Durante a votação em plenário que decorreu a propósito do relatório referente aos crimes financeiros e à evasão fiscal, “a representação do Partido Socialista na Europa demonstrou estar contra Portugal e, em particular, contra o Centro Internacional de Negócios da Madeira (CINM)”, refere a eurodeputada social-democrata Cláudia Monteiro de Aguiar, lamentando “a euforia” manifestada pela socialista Ana Gomes, aquando da votação onde foi feita uma referência à Madeira.

“O comportamento de Ana Gomes tem sido, de facto, coerente com o seu posicionamento, ao longo de todo o mandato”, sublinha Cláudia Monteiro de Aguiar numa nota de imprensa, lamentando que o objetivo por detrás de tantas declarações e, inclusive, daquelas que foram, hoje, novamente prestadas à comunicação social, seja “o de pôr fim ao Centro Internacional de Negócios, na base de uma campanha de difamação sem precedentes que recorre a argumentos e justificações desproporcionais, nomeadamente a da comparação deste centro internacional a praças financeiras como a de Luxemburgo e Malta”.

Atacar o CINM “é atacar a imagem da Madeira, é criar a incerteza nas empresas já sediadas neste centro – que são responsáveis por cerca de 3.500 postos de trabalho, diretos e indiretos – e é, sobretudo, impedir que novas empresas venham a instalar-se entre nós”, prossegue a eurodeputada madeirense, acrescentando que ainda mais difícil é entender este “ataque deliberado” quando as receitas fiscais geradas, na ordem dos 122 milhões de euros, acabam por financiar serviços públicos prestados à população, entre os quais os importantes investimentos na área da saúde dos madeirenses.

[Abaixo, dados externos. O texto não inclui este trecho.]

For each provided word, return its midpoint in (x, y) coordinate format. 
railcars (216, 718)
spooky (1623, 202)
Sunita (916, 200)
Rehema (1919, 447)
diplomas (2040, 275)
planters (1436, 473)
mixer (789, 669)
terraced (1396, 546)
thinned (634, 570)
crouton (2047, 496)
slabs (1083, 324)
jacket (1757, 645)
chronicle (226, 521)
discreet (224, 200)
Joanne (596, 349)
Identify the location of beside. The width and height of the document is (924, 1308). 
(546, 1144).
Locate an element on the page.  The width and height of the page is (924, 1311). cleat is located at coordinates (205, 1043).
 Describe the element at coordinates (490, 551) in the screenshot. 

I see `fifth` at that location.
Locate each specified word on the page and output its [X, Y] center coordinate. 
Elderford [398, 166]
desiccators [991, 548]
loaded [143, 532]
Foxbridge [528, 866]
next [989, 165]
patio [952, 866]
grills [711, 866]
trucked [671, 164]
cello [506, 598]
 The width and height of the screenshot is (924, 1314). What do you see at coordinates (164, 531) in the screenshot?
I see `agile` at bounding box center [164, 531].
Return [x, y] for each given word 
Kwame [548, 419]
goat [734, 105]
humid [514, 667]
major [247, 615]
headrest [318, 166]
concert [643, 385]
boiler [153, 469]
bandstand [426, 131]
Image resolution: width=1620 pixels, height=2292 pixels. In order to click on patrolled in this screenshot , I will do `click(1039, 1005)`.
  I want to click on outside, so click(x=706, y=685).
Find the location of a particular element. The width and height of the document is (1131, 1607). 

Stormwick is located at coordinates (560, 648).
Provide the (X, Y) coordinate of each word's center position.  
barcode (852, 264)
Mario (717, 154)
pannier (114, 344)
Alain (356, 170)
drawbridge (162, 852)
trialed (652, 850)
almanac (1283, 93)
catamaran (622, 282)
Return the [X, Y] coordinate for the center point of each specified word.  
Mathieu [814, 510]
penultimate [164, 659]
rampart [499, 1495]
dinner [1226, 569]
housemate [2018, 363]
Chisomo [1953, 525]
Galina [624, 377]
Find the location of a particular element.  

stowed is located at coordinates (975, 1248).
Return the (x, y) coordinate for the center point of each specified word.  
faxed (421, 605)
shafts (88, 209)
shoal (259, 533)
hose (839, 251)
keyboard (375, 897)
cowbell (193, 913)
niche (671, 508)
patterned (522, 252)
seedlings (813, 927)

Criticando fortemente a falta de visão do PS nesta matéria – postura que, em última instância, também prejudica a imagem de Portugal – Cláudia Monteiro de Aguiar reforça que a defesa do CINM se torna estratégica e ainda mais relevante no caso de uma Região insular e ultraperiférica, “que diariamente lida e precisa de ultrapassar desafios estruturais e necessariamente distintos dos que outros estados membros, com regimes preferenciais, enfrentam”.

Refira-se que o CINM e a investigação lançada pela Comissão Europeia sobre a aplicação, por Portugal, do regime de auxílios regionais da Zona Franca da Madeira é mencionada num parágrafo do relatório. Em nota de rodapé é acrescentado que a investigação pretende avaliar o cumprimento dos requisitos estabelecidos nos regimes, ou seja, se os lucros das empresas que beneficiam das reduções do imposto sobre o rendimento provieram exclusivamente de atividades realizadas na Madeira e se as empresas beneficiárias criaram e mantiveram os postos de trabalho na Madeira. Num outro ponto do relatório hoje aprovado, o PE pede à Comissão a apresentar uma proposta para a eliminação urgente do sistema de portos francos na UE.